It’s almost time to stop using the term omnichannel retail.
Modern customers have told retailers that they expect consistency across channels during their shopping journeys. That caused some disruption several years ago, but the market responded.
Retailers that haven’t grasped the concept of omnichannel and implemented it successfully are generally out of business or losing serious market share to slicker competition. The term omnichannel has more or less become superfluous: It is now implied in the simple term retail.
That’s almost true. One gap where many retailers are still struggling to understand and respond to evolving expectations in the marketplace is in the return process. The dichotomy is rooted in disparity between how retailers and consumers view returns as a whole.
While retailers still typically view them as necessary evils and costs of conducting business, consumers see them as natural and occasionally inevitable aspects of purchasing. As their expectations for interactions with retailers across sales channels have become more sophisticated, so too have their demands for how returns are handled.
Here’s the bottom line: Consumers understand they will want to return a portion of the products they buy. They include perceptions of how that process will go when deciding which retailers to patronize, so returns go a long way to earning business and building loyalty. But the benefits of returns done right don’t end with customer satisfaction; they also provide business intelligence to retailers and help cut losses.
Regardless of what channel is used to make a purchase, when all transactions are integrated in a single database, they can be reconciled against returns no matter what channel is used to process them.
Modern customers are less likely than ever to present receipts because they have been trained not to worry about them by retailers who can look up any purchase by credit card number, name, or member club information. True omnichannel retailers can immediately retrieve transaction data regardless of what channel was used for the sale.
When returns are processed against this original purchase data, retailers can provide a seamless experience for customers while eliminating bookkeeping errors on the back end. It also ensures that the actual price paid, including any discounts or coupons, is refunded and avoids fraudulent returns where sophisticated thieves obtain refunds for stolen merchandise or attempt to receive refunds larger than the original purchase price.
Additionally, tracking returns properly keeps inventory data aligned with real-world availability and enables merchandise to enter the reverse logistics supply chain swiftly.
Even in our omnichannel retail world, all channels are not created equally. When parsing return data to identify problematic merchandise, intelligence on the relationship between channels and SKUs can come to light that reveals easily correctable problems.

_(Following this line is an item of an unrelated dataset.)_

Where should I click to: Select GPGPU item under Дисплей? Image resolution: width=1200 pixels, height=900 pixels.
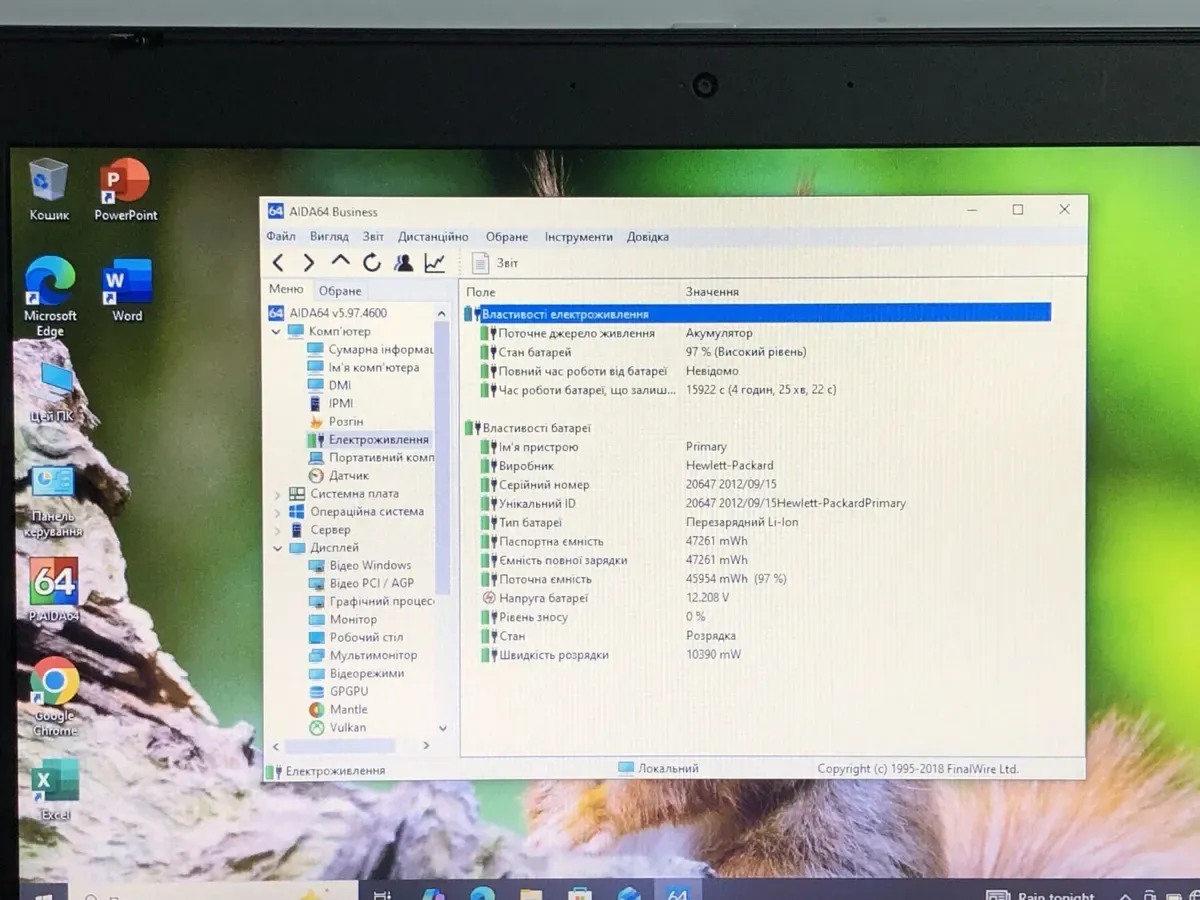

If an item is experiencing much higher return rates when purchased online than in store, perhaps expectations of the product’s performance are not being articulated well on the web. If the items are coming back as defective, this could reveal a packaging problem causing damage during transit. The possibilities are infinite, and analyzing returns variables like original purchase channel often reveals issues that would otherwise fly under the radar.
Occasionally, a particular customer becomes problematic: the serial returner. Omnichannel has provided more opportunities for consumers eager to abuse return policies for their own gain, but sales data integration and return data analysis can be used to ferret them out. Once identified, their accounts can be flagged so that future returns are denied or questioned regardless of what channel is used.
Smart retailers have successfully countered these fears by offering incentives like free shipping on returns, but that only solves the financial aspect. Including preprinted return labels with every order alleviates even deeper rooted concerns over the logistics of planning a return like waiting on hold for extended periods to obtain an RMA number, what carrier to use, and how to get the package to an acceptance facility.
These labels streamline returns for retailers as well, cutting the time and labor required to process them. Printed labels eliminate human error and illegible handwriting, while barcodes on return forms make the original transaction data easy to call up as soon as they are scanned. Merchandise like consumer electronics, high fashion apparel, and seasonal items lose value quickly, so cutting the time it takes to get them back into inventory yields measurable cost savings.
The very same technology that enables omnichannel sales can be used to power omnichannel returns, so it is really a battle of will over capability. There are no barriers to optimizing the return process that almost any retailer cannot overcome. Doing so is increasingly necessary to winning and retaining customers and required before a retailer can convincingly call itself omnichannel.
Zeke Hamdani is director of Web services for Celerant Technology.